Locus’ AMRs will be deployed across DHL’s global network of warehouses and distribution centers. The expanded LocusBot fleet will provide DHL with automation technology that aims to optimize its supply chain operations and improve worker productivity, order accuracy, speed and efficiency.
DHL has now surpassed more than 250 million units picked using the LocusOne system across is global sites. This deployment is expected to be fully integrated into DHL’s operation by the end of the year.
“We are thrilled to be working in an expanded capacity with DHL Supply Chain to bring our industry-leading robotics technology to their global network,” Rick Faulk, CEO of Locus Robotics, said. “As the robotics industry continues to consolidate, Locus Robotics has emerged as the clear leader in the market, and we are poised for further significant growth. Our innovative technology and commitment to customer success have set us apart. With our expanding product offerings and growing customer base, Locus Robotics is well positioned to capitalize on the tremendous opportunities ahead.”
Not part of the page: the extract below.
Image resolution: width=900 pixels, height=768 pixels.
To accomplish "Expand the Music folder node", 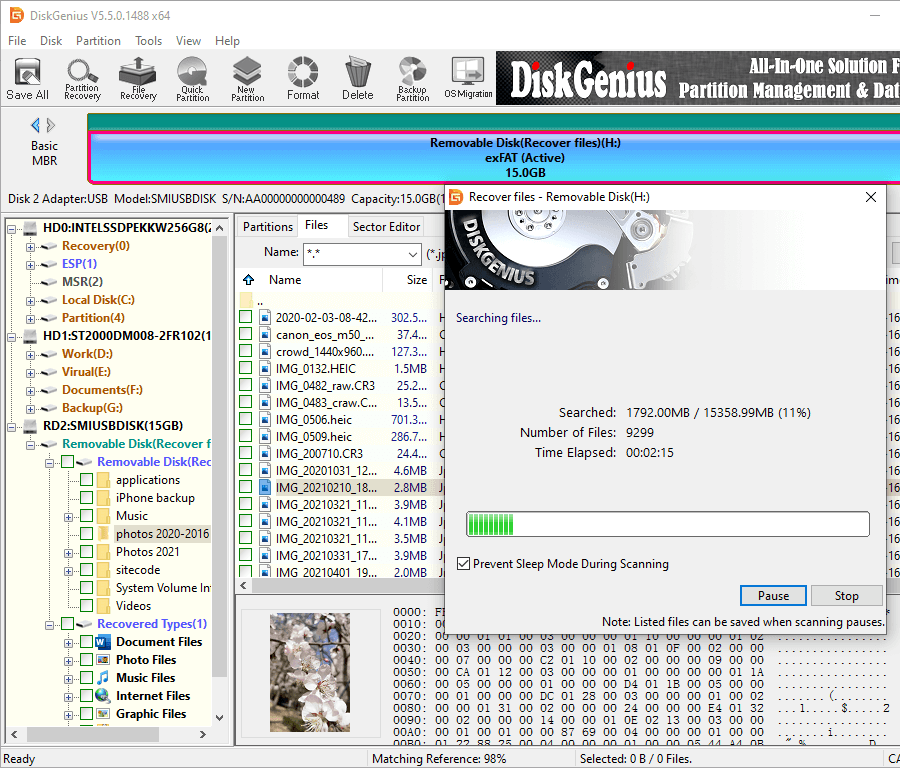I will [68, 516].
In November 2022, Locus brought in $117 million in funding for its AMRs. The Series F funding round was led by Goldman Sachs Asset Management and G2 Venture Partners.
Locus’ range of AMRs is made up of Origin, the company’s flagship AMR that can operate for 14 hours on a single charge and has a payload capacity of 80 lbs, Vector, an AMR with a 600 lb payload capacity, and Max, the company’s heaviest capacity AMR with a 3,000 lb payload limit.
Locus acquired Waypoint Robotics in 2021, another AMR company whose portfolio of heavier capacity AMRs complemented Locus’. The Vector and the Max were originally Waypoint robots before the acquisition.